Woh ! Ok. tu me disais qu'en sortant cet album , vous alliez vers quelque chose de culotté, sans réellement connaître les retombées que celui ci aurait. Apparemment tous les retours sont en votre faveur ! Quel est votre état d'esprit actuel ?

E.W. : J’ai l’impression que les gens nous aiment bien… Pourtant on n’a vraiment rien fait pour ! La signature du groupe nous laisse entrevoir de bonnes choses pour l’avenir. On en reparlera quand l’album sera sorti pour de bon !

Ok ! Rendez vous pris … Ca va sinon , pas trop perturbé par les groupies ?

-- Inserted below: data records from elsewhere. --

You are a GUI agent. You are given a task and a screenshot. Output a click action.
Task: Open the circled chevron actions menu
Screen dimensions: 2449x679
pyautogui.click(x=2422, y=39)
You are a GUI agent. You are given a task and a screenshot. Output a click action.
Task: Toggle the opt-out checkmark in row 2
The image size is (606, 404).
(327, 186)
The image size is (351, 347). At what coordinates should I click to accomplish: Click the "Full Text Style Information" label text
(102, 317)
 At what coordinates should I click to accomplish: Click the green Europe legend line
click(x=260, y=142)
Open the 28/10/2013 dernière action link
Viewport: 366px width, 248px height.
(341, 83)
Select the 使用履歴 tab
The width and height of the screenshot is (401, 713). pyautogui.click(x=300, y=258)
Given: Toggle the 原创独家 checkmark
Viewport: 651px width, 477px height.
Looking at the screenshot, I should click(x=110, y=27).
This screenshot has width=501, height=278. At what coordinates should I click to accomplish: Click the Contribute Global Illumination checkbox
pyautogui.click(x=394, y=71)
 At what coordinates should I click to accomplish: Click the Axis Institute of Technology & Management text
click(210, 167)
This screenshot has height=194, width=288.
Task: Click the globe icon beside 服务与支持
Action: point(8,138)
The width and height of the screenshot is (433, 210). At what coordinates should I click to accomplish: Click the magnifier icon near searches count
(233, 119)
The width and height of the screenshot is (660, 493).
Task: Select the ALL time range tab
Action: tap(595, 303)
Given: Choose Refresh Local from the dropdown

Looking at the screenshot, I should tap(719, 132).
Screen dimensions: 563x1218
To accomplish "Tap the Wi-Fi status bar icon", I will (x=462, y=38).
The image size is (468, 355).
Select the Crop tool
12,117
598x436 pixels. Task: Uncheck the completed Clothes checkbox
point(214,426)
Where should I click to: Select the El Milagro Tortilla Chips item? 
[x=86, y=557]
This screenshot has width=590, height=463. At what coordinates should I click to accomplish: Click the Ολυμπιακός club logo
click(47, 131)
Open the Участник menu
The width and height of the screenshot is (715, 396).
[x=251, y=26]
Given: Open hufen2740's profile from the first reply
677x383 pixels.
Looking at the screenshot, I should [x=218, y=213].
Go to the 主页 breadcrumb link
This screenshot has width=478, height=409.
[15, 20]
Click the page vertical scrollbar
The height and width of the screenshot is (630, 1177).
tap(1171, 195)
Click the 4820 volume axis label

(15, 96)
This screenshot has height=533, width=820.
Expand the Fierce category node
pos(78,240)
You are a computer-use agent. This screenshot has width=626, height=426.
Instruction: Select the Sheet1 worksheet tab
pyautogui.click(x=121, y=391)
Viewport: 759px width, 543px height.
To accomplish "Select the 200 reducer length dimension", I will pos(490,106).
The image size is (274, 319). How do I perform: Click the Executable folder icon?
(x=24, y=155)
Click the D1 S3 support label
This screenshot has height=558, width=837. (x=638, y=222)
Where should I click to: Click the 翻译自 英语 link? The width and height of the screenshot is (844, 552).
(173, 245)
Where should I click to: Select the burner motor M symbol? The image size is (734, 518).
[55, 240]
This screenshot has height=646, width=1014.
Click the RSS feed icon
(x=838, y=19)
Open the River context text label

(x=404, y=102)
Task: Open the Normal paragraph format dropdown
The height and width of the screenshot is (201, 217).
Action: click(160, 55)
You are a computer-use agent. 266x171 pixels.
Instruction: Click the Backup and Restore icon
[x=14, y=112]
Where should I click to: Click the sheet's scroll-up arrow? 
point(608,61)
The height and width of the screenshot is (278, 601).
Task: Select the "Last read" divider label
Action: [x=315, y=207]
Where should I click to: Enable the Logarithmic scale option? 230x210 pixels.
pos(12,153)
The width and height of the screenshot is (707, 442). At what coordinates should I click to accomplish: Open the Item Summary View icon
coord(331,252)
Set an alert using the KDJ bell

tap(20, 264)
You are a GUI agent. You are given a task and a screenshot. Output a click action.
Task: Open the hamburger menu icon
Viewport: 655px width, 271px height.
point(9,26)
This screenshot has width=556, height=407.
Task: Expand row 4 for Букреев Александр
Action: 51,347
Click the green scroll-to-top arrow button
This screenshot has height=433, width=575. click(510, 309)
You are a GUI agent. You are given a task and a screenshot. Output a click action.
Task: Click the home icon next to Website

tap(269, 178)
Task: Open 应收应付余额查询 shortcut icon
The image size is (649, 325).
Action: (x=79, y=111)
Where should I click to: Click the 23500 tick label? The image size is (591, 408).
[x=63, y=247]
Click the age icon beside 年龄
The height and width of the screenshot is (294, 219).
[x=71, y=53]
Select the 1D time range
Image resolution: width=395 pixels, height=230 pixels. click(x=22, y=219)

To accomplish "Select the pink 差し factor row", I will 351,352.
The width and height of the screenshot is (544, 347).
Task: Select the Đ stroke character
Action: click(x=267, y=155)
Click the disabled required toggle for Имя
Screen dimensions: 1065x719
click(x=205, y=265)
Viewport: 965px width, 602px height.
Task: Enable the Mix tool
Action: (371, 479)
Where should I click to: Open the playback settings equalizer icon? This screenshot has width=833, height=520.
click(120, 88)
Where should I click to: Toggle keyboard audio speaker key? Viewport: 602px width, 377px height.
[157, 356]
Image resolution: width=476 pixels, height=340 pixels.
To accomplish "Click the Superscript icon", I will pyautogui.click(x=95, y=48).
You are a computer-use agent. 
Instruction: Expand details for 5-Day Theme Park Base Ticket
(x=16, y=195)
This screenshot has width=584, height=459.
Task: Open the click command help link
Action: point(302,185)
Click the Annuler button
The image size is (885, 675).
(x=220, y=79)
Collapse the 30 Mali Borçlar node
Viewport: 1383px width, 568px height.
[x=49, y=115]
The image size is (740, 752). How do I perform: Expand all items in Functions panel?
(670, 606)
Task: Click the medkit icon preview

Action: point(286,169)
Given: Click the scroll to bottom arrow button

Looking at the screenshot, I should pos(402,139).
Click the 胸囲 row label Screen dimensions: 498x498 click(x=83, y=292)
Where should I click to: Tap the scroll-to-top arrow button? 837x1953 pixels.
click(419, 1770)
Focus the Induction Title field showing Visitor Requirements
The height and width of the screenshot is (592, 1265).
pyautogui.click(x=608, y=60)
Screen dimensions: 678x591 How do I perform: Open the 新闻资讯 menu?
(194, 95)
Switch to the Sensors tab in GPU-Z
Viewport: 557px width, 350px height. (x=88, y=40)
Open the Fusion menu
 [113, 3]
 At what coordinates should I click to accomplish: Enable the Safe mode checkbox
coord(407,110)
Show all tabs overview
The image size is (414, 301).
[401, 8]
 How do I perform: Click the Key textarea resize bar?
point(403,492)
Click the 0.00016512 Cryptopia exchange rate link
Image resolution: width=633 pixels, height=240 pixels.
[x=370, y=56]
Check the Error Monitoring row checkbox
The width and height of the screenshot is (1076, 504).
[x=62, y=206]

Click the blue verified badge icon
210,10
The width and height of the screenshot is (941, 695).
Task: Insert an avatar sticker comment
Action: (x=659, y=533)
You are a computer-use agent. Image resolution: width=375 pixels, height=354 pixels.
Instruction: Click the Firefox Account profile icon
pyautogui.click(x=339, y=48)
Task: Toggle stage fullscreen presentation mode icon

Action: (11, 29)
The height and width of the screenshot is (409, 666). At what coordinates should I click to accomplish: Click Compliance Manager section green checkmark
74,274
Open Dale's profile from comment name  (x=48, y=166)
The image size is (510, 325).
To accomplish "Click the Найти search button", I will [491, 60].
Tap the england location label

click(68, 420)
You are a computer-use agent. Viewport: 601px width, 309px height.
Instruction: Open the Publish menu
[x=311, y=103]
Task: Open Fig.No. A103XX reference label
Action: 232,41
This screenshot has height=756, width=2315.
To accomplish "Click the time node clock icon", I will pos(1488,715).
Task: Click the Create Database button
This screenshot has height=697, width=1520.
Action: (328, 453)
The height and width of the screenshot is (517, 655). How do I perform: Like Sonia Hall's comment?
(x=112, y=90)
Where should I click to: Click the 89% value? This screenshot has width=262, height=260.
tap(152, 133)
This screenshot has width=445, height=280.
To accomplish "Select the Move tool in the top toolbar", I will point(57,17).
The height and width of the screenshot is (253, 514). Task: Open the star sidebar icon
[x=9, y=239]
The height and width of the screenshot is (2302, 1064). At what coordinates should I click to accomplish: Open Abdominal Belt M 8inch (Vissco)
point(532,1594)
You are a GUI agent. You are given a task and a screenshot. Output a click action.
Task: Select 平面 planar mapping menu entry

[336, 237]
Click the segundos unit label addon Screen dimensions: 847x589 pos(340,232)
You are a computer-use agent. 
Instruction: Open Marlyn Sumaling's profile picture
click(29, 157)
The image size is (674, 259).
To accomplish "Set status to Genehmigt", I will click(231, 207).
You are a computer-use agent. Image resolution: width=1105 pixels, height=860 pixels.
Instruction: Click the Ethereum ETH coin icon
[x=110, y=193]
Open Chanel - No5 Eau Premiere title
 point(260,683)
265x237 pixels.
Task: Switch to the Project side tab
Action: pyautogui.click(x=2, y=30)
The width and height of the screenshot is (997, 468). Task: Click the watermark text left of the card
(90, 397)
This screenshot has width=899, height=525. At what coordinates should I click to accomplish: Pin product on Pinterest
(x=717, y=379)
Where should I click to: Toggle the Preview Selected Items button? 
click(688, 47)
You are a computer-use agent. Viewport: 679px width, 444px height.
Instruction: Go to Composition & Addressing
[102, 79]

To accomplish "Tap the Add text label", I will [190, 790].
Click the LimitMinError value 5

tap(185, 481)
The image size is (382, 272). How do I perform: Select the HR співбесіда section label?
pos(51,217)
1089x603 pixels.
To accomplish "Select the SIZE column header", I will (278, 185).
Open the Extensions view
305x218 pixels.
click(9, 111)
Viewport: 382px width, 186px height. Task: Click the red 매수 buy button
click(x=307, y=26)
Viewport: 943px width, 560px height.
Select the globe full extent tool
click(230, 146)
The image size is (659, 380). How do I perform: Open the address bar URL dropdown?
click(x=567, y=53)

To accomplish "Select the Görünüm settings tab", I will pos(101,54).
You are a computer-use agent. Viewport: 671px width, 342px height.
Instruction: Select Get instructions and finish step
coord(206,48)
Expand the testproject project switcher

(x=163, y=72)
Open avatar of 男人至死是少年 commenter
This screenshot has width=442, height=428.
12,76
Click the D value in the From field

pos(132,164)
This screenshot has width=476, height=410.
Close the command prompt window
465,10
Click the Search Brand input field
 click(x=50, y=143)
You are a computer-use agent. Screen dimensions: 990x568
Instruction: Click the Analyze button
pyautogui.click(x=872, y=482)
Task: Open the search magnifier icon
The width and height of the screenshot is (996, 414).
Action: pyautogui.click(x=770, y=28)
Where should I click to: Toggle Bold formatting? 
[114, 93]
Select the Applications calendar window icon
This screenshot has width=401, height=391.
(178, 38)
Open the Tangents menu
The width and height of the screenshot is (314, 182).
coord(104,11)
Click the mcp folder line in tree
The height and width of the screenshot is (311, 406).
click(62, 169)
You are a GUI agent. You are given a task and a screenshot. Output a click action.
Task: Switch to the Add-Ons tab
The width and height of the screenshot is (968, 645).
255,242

E.W. : J’ai finalement un rôle assez ingrat dans le groupe, à ce niveau-là. Avec toutes les obscénités que je profère en concert avec un air dément (quand je ne me tripote pas la bite par dessus le marché), les éventuelles groupies respectent un périmètre de sécurité autour de moi lorsque je sors de scène… Non, sérieusement, notre public est très fidèle et ouvert d’esprit, je prends beaucoup de plaisir à discuter avec les gens que je croise lors de nos concerts.

L'autoproduction était jusqu'alors votre unique défaut, je me doute que demain cet état ne sera plus ! ;) Aussi, comment ont répondu les labels à votre appel ? Comment ont ils réagi ? Dans l'élan, vous vendriez par le morceau héhé ?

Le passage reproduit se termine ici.